Page:
The Las Conchas Fire of June 2011, also started by a downed power line, burned over 150,000 acres in and around the Jemez Mountains before it could be snuffed about a month later.

Hansen said he found insect life still present in the riverbed below Brush Ranch and even saw a couple of rising fish still in the water.

“In general it looks much better than I had been expecting to find,” he noted.
Stocked trout in the Pecos River mingle before spreading out in the clear waters of the upper canyon.
Hansen said he expects to be back on the river in the fall for a much more in-depth assessment, only further downstream at the Pecos National Historic Park where much of the silt and debris from the floods is thought to have ended up.
An angler on the River in the Pecos National Historical Park before the Tres Lagunas fire.
The national park’s highly popular fly-fishing program on the Pecos River flowing through its borders has since been suspended for the rest of the summer and the fall season too, says Superintendent Dennis Carruth.

Tasks to carry out:
1. Answer these questions from the Pecos River passage:
(a) How many acres did the Las Conchas Fire burn?
(b) Where did Hansen find insect life still present?
(c) Who says the park's fly-fishing program has been suspended?
2. Return the part of the Pecos River passage between "Hansen said he found" and "have ended up.", inclusive, copied word for word.

A run of records

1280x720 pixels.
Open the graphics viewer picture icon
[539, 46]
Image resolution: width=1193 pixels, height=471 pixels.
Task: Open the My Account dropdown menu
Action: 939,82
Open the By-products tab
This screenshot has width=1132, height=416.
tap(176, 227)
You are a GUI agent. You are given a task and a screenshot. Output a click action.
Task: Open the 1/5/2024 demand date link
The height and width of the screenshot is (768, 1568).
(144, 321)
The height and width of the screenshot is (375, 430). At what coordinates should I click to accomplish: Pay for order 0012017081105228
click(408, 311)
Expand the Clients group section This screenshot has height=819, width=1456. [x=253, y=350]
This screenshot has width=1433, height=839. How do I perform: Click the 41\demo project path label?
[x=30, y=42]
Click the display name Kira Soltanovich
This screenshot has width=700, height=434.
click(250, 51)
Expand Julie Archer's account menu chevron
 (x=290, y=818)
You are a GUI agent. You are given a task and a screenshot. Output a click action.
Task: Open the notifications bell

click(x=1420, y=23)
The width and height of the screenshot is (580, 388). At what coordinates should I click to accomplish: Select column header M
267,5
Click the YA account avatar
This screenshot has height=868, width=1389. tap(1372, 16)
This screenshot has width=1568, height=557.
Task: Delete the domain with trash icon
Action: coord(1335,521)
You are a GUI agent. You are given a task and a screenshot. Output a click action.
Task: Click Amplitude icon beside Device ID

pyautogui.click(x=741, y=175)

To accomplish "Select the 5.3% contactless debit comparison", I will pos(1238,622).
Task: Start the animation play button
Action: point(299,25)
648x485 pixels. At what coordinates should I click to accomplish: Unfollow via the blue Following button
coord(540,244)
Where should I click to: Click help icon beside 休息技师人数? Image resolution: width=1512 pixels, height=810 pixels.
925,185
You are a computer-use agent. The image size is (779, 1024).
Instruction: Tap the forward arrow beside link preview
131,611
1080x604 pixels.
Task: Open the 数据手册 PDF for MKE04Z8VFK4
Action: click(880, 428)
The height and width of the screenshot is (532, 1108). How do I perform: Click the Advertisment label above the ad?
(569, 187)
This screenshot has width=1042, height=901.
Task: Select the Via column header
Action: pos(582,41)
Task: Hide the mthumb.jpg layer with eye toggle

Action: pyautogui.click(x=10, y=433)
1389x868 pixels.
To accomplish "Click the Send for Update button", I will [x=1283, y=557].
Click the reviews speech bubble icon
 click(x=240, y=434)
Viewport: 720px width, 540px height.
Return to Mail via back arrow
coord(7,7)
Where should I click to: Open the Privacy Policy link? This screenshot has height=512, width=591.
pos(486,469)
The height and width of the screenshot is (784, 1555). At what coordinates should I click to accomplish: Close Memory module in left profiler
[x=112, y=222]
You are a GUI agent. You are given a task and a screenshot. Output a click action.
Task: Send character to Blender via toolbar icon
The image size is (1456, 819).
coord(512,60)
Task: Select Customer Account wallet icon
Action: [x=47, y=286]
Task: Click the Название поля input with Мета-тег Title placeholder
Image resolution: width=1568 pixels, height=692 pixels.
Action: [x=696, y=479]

Responses:
1.
(a) Over 150,000 acres
(b) In the riverbed below Brush Ranch
(c) Superintendent Dennis Carruth

2.
Hansen said he found insect life still present in the riverbed below Brush Ranch and even saw a couple of rising fish still in the water.

“In general it looks much better than I had been expecting to find,” he noted.
Stocked trout in the Pecos River mingle before spreading out in the clear waters of the upper canyon.
Hansen said he expects to be back on the river in the fall for a much more in-depth assessment, only further downstream at the Pecos National Historic Park where much of the silt and debris from the floods is thought to have ended up.